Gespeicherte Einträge
==========
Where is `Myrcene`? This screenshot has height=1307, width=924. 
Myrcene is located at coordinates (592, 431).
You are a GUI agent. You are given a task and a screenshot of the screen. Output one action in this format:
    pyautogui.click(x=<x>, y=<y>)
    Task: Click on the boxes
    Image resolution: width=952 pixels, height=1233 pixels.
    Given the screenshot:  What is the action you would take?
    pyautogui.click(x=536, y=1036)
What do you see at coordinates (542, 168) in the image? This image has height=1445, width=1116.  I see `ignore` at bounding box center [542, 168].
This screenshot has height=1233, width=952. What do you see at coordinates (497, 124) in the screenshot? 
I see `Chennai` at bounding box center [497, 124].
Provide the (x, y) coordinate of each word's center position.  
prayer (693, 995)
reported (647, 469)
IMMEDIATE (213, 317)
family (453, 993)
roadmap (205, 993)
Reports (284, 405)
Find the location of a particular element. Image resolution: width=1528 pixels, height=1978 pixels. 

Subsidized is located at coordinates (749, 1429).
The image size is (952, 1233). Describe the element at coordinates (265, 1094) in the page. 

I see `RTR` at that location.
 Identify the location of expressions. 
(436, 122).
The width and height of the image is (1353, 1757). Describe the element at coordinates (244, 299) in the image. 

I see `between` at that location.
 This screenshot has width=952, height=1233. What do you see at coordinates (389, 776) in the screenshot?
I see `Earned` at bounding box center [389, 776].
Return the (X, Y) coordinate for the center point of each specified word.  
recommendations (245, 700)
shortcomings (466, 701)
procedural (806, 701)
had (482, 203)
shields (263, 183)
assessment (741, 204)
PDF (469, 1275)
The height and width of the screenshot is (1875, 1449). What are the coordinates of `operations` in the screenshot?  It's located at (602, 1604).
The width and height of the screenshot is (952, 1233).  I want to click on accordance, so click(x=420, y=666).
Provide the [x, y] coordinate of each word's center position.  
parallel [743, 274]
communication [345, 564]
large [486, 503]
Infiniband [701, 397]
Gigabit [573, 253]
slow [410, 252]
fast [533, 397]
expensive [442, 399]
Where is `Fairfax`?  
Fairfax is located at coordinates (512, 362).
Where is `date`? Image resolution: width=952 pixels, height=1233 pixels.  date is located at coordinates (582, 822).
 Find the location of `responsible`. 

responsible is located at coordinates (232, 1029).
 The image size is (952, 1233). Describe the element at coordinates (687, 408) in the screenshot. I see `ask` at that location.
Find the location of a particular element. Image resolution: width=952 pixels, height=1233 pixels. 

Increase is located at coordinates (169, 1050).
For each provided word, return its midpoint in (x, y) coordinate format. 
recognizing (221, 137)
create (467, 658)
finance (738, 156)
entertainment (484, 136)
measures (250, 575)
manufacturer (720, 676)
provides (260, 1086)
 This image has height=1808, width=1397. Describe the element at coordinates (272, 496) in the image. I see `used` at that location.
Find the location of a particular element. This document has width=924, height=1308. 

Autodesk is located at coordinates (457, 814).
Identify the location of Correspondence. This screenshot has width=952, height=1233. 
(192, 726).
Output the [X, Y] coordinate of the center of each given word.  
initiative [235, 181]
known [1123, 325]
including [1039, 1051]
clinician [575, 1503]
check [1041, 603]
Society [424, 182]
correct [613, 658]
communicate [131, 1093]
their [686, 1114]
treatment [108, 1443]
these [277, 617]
==========
Schreibe aus den Daten oben alles von der Zeile mit „coordinates (582, 822).“ bis hinunter zur Zeile mit „Autodesk is located“ unverändert ab. Beide Zeilen gehören dazu.

Where is `date`? Image resolution: width=952 pixels, height=1233 pixels.  date is located at coordinates (582, 822).
 Find the location of `responsible`. 

responsible is located at coordinates (232, 1029).
 The image size is (952, 1233). Describe the element at coordinates (687, 408) in the screenshot. I see `ask` at that location.
Find the location of a particular element. Image resolution: width=952 pixels, height=1233 pixels. 

Increase is located at coordinates (169, 1050).
For each provided word, return its midpoint in (x, y) coordinate format. 
recognizing (221, 137)
create (467, 658)
finance (738, 156)
entertainment (484, 136)
measures (250, 575)
manufacturer (720, 676)
provides (260, 1086)
 This image has height=1808, width=1397. Describe the element at coordinates (272, 496) in the image. I see `used` at that location.
Find the location of a particular element. This document has width=924, height=1308. 

Autodesk is located at coordinates (457, 814).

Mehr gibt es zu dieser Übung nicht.